Equívocos e Fatalidades: O Livro do Riso e do Esquecimento

O LIVRO DO RISO E DO ESQUECIMENTO
MILAN KUNDERA
(1978)
Em Fevereiro, 1948, o dirigente comunista Klement Gottwald subiu à varanda de um palácio barroco de Praga para falar às centenas de milhares de cidadãos aglomerados na praça da velha cidade. Foi uma grande viragem na história da Boémia. Um momento fatídico, como acontece uma ou duas vezes por milénio.
Gottwald fazia-se acompanhar pelos camaradas, e ao lado, muito perto, estava Clementis. Nevava, fazia muito frio, e Gottwald vinha de cabeça descoberta. Clementis, muito solícito, tirou o gorro em pele que trazia e colocou-o na cabeça de Gottwald.
A secção de propaganda fez centenas de milhares de exemplares da fotografia da varanda de onde Gottwald, de gorro em pele e rodeado pelos camaradas, fala ao povo. Nesta varanda começou a História da Boémia comunista. Todas as crianças conheciam a fotografia, porque a tinham visto nos cartazes, nos manuais ou nos museus.
Quatro anos mais tarde, Clementis foi acusado de traição e enforcado. A secção de propaganda fez com que ele desaparecesse imediatamente da História e, como é evidente, de todas as fotografias. A partir daí, Gottwald está sozinho na varanda. Onde ficava Clementis já só fica a parede vazia do palácio. De Clementis resta o gorro em pele na cabeça de Gottwald.
Estamos em 1971, e Mirek diz: a luta do homem contra o poder é a luta da memória contra o esquecimento.
Quer justificar assim aquilo a que os seus amigos chamam imprudência: escreve cuidadosamente o diário, conserva a correspondência, redige minutas de todas as reuniões em que eles discutem a situação e se perguntam como continuar. Explica-lhes: eles não fazem nada que seja contrário à constituição. Esconder-se e sentir-se culpado seria o princípio da derrota.

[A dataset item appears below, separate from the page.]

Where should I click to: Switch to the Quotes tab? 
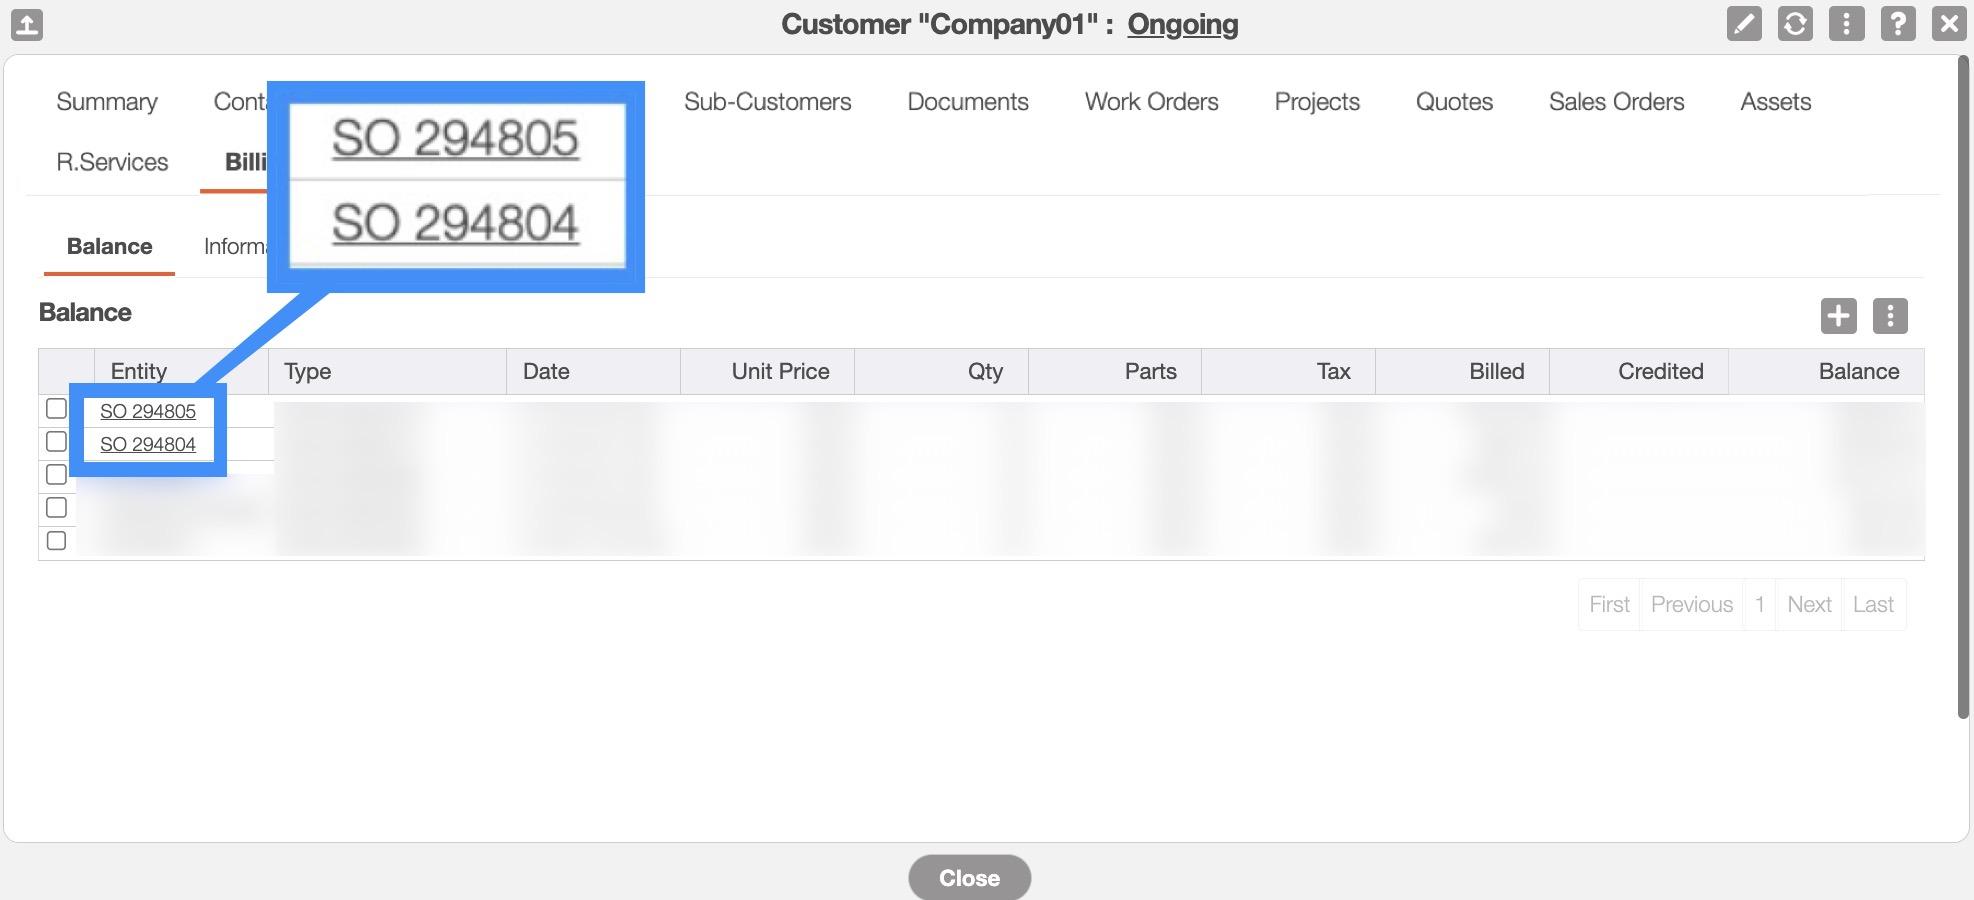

Há uma semana, enquanto trabalhava com a sua equipa de operários de construção no telhado de um edifício em obras, olhou para baixo e sentiu uma vertigem. Perdeu o equilíbrio, agarrou-se a uma trave mal consolidada que se desprendeu; foi preciso retirá-lo debaixo dela. À primeira vista, o ferimento parecia grave, mas um pouco mais tarde, quando verificou que se tratava apenas de uma fractura do antebraço, disse para si próprio, com satisfação, que ia ter algumas semanas de licença e que ia finalmente conseguir resolver assuntos de que não se ocupara até ali por falta de tempo.
Em todo o caso, acabou por se conformar com a opinião dos amigos mais prudentes. A constituição, é verdade, garante a liberdade de expressão, as leis punem tudo o que pode ser qualificado como atentado à segurança do Estado. Nunca se sabe quando o Estado vai começar a gritar que esta ou aquela palavra é um atentado à sua segurança. Decidiu, por isso, levar os escritos comprometedores para lugar seguro.
Mas primeiro quer resolver aquele assunto com Zdena. Telefonou-lhe para a cidade em que ela vive, mas não a encontrou. Foi assim que perdeu quatro dias. Só ontem é que acabou por conseguir falar com ela. Ela prometeu esperar por ele esta tarde.
O filho de Mirek, que tem dezassete anos, protestou: Mirek não podia conduzir com o braço engessado. E era verdade que tinha dificuldade em conduzir. O braço ferido balouçava no lenço diante do seu peito, impotente e inútil. Para meter as mudanças, Mirek tinha que largar o volante.